> [Activity]: Somewhere below is a line with "Task: Click the external" and, later, a line with "has width=633, height=481."; repeat those two lines and all the lines between them, exactly as they are.

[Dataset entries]
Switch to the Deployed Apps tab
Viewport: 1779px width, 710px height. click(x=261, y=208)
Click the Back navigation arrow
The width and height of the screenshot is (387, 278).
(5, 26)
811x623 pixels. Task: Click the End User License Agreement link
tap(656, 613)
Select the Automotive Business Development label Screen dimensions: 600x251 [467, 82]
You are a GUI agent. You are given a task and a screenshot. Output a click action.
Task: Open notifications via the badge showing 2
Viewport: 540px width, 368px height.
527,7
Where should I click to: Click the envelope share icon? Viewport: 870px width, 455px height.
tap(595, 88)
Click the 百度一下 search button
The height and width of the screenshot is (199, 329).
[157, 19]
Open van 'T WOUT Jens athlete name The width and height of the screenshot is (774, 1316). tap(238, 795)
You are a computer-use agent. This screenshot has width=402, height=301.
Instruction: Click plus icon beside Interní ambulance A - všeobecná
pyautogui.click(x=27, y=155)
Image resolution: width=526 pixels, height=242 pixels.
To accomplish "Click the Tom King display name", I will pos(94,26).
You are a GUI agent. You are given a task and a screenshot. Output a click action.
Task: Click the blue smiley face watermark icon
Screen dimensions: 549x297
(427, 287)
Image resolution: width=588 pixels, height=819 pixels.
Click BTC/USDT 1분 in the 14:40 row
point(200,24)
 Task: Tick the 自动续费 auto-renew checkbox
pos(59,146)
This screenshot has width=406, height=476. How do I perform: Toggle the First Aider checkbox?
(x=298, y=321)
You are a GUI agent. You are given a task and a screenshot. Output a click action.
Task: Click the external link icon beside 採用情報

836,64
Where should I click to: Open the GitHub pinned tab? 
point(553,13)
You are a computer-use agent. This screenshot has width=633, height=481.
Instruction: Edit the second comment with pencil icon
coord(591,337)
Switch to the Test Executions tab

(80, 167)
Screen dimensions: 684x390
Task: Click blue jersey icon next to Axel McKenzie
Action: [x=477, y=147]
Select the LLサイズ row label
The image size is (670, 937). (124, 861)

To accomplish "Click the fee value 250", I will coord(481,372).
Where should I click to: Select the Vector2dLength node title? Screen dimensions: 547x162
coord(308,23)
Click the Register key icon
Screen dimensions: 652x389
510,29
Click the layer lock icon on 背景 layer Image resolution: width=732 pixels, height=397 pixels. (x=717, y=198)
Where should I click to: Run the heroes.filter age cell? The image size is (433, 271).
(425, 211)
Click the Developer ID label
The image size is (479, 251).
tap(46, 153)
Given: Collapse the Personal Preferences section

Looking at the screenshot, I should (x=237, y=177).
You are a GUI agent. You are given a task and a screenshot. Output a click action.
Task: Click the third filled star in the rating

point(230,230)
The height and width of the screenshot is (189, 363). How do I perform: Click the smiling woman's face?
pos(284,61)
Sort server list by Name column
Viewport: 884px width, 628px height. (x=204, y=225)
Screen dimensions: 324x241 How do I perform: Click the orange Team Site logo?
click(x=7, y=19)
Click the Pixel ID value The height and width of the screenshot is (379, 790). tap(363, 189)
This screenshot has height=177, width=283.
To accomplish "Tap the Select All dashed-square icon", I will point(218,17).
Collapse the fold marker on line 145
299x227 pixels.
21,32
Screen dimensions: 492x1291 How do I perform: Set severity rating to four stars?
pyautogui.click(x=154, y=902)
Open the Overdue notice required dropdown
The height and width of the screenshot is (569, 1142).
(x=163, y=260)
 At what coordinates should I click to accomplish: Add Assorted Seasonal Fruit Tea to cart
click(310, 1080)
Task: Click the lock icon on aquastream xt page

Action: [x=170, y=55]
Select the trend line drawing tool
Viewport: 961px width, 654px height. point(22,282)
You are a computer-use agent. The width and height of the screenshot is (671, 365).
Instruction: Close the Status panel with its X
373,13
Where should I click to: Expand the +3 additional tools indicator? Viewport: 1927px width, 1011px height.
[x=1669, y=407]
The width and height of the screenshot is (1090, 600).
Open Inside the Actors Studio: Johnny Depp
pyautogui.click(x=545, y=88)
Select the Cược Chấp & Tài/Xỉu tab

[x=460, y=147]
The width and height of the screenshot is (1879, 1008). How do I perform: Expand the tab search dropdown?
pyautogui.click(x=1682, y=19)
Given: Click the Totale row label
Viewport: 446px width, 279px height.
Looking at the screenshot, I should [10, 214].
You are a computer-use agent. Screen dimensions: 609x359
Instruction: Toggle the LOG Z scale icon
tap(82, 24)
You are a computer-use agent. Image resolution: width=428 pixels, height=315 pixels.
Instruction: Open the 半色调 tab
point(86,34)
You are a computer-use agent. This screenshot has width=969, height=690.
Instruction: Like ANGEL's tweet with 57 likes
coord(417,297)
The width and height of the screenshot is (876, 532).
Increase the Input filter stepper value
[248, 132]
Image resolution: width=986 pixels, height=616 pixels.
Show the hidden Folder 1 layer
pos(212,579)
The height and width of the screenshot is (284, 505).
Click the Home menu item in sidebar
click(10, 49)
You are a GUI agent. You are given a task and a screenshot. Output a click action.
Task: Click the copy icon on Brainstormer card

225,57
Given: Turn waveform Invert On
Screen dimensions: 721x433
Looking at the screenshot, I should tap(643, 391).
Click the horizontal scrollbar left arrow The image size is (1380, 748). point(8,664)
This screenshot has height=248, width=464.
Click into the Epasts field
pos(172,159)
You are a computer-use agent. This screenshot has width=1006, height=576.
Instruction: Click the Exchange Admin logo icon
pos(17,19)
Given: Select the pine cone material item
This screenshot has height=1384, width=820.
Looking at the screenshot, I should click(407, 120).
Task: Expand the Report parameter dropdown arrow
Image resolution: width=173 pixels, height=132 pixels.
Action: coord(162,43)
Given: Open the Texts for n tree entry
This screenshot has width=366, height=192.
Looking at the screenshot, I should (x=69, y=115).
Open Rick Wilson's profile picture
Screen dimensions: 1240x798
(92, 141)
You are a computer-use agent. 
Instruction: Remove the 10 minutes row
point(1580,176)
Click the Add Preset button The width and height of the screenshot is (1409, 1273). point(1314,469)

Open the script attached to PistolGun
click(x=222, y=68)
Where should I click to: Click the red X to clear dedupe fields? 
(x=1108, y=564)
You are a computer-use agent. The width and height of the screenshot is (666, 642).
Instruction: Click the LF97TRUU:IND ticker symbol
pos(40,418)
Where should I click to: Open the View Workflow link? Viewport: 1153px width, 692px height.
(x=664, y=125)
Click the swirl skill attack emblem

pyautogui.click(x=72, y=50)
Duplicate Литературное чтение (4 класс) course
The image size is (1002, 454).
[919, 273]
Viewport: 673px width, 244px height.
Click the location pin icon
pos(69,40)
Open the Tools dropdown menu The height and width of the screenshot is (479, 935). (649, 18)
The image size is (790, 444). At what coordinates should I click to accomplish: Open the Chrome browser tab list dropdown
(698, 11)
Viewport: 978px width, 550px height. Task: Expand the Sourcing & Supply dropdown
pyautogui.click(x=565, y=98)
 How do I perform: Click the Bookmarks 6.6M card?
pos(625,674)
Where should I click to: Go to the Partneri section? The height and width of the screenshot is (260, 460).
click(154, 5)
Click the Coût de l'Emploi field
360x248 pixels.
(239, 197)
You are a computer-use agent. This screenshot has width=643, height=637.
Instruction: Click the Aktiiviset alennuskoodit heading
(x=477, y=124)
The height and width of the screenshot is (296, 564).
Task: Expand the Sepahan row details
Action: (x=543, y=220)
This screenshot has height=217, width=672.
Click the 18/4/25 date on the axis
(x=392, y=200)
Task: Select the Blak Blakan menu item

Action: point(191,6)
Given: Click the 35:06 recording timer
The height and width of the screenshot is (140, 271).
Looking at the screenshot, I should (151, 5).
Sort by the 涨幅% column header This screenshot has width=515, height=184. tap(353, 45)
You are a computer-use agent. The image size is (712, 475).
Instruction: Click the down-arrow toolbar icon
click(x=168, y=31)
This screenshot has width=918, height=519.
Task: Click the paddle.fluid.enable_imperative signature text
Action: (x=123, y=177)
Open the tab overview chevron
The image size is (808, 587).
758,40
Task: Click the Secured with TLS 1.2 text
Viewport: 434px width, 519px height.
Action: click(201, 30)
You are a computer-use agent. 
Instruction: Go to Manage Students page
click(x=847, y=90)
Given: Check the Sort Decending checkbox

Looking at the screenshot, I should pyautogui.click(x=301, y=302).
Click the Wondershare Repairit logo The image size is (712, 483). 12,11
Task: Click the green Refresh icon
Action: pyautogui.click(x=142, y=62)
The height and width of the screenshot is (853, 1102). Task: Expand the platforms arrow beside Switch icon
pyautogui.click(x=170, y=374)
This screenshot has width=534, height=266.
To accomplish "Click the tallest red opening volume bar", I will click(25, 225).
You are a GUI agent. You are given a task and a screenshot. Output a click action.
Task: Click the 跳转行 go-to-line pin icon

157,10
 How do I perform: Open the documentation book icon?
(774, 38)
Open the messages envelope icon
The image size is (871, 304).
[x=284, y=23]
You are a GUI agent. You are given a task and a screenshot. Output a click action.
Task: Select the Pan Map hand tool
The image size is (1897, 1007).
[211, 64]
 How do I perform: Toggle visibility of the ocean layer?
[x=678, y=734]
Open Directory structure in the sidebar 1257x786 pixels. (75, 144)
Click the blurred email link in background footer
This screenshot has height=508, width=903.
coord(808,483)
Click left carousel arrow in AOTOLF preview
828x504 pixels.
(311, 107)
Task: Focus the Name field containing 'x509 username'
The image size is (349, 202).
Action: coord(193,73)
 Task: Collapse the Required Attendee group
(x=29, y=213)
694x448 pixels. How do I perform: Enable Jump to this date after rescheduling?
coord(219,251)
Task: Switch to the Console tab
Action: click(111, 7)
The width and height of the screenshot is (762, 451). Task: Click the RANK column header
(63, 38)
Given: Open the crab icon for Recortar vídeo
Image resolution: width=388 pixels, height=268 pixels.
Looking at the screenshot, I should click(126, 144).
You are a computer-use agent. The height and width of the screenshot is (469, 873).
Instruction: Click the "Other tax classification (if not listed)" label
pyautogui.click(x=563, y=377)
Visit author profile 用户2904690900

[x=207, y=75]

> [Solution for this task]:
Task: Click the external link icon beside 採用情報

836,64
Where should I click to: Open the GitHub pinned tab? 
point(553,13)
You are a computer-use agent. This screenshot has width=633, height=481.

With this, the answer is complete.